[Rows showing where targets appear]
_ _ _ _

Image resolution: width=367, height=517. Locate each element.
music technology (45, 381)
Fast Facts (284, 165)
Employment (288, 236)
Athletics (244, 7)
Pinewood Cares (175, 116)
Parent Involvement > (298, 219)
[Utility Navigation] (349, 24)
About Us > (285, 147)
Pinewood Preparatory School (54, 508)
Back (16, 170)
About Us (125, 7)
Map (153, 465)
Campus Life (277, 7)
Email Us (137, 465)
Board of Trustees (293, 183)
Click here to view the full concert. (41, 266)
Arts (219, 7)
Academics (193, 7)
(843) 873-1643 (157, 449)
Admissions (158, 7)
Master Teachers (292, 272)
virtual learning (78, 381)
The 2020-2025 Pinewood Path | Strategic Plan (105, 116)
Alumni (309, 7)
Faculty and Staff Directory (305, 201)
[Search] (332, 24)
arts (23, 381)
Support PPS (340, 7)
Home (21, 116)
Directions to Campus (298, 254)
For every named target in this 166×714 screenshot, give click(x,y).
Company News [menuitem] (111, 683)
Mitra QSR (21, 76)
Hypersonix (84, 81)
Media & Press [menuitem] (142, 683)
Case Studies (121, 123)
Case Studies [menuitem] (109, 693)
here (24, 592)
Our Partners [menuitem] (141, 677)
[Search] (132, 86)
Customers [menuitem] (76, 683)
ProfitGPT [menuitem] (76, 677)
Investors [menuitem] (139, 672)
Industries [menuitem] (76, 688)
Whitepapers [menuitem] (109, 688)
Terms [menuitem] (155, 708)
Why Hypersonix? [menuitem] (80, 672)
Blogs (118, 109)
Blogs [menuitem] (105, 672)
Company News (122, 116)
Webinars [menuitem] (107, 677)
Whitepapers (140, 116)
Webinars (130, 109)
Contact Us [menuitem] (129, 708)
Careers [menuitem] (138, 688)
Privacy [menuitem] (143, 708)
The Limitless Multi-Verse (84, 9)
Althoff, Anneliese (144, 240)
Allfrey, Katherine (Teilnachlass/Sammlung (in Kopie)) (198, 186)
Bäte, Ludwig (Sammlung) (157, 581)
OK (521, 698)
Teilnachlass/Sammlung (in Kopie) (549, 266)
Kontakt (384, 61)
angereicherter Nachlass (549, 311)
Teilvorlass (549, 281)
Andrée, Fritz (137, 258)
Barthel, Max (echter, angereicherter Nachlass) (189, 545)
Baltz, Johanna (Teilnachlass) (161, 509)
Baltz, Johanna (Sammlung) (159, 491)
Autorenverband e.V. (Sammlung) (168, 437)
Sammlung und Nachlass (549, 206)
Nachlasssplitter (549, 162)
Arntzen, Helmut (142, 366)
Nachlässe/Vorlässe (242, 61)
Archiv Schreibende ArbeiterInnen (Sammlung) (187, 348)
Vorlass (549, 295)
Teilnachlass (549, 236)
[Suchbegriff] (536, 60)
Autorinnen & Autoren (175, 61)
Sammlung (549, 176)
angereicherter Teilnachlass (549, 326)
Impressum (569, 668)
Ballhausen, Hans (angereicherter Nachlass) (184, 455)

_ _ _ _

[Exercise description] Repeat all of the lines above word for word.

[Complete response]
Image resolution: width=367, height=517. Locate each element.
music technology (45, 381)
Fast Facts (284, 165)
Employment (288, 236)
Athletics (244, 7)
Pinewood Cares (175, 116)
Parent Involvement > (298, 219)
[Utility Navigation] (349, 24)
About Us > (285, 147)
Pinewood Preparatory School (54, 508)
Back (16, 170)
About Us (125, 7)
Map (153, 465)
Campus Life (277, 7)
Email Us (137, 465)
Board of Trustees (293, 183)
Click here to view the full concert. (41, 266)
Arts (219, 7)
Academics (193, 7)
(843) 873-1643 (157, 449)
Admissions (158, 7)
Master Teachers (292, 272)
virtual learning (78, 381)
The 2020-2025 Pinewood Path | Strategic Plan (105, 116)
Alumni (309, 7)
Faculty and Staff Directory (305, 201)
[Search] (332, 24)
arts (23, 381)
Support PPS (340, 7)
Home (21, 116)
Directions to Campus (298, 254)
For every named target in this 166×714 screenshot, give click(x,y).
Company News [menuitem] (111, 683)
Mitra QSR (21, 76)
Hypersonix (84, 81)
Media & Press [menuitem] (142, 683)
Case Studies (121, 123)
Case Studies [menuitem] (109, 693)
here (24, 592)
Our Partners [menuitem] (141, 677)
[Search] (132, 86)
Customers [menuitem] (76, 683)
ProfitGPT [menuitem] (76, 677)
Investors [menuitem] (139, 672)
Industries [menuitem] (76, 688)
Whitepapers [menuitem] (109, 688)
Terms [menuitem] (155, 708)
Why Hypersonix? [menuitem] (80, 672)
Blogs (118, 109)
Blogs [menuitem] (105, 672)
Company News (122, 116)
Webinars [menuitem] (107, 677)
Whitepapers (140, 116)
Webinars (130, 109)
Contact Us [menuitem] (129, 708)
Careers [menuitem] (138, 688)
Privacy [menuitem] (143, 708)
The Limitless Multi-Verse (84, 9)
Althoff, Anneliese (144, 240)
Allfrey, Katherine (Teilnachlass/Sammlung (in Kopie)) (198, 186)
Bäte, Ludwig (Sammlung) (157, 581)
OK (521, 698)
Teilnachlass/Sammlung (in Kopie) (549, 266)
Kontakt (384, 61)
angereicherter Nachlass (549, 311)
Teilvorlass (549, 281)
Andrée, Fritz (137, 258)
Barthel, Max (echter, angereicherter Nachlass) (189, 545)
Baltz, Johanna (Teilnachlass) (161, 509)
Baltz, Johanna (Sammlung) (159, 491)
Autorenverband e.V. (Sammlung) (168, 437)
Sammlung und Nachlass (549, 206)
Nachlasssplitter (549, 162)
Arntzen, Helmut (142, 366)
Nachlässe/Vorlässe (242, 61)
Archiv Schreibende ArbeiterInnen (Sammlung) (187, 348)
Vorlass (549, 295)
Teilnachlass (549, 236)
[Suchbegriff] (536, 60)
Autorinnen & Autoren (175, 61)
Sammlung (549, 176)
angereicherter Teilnachlass (549, 326)
Impressum (569, 668)
Ballhausen, Hans (angereicherter Nachlass) (184, 455)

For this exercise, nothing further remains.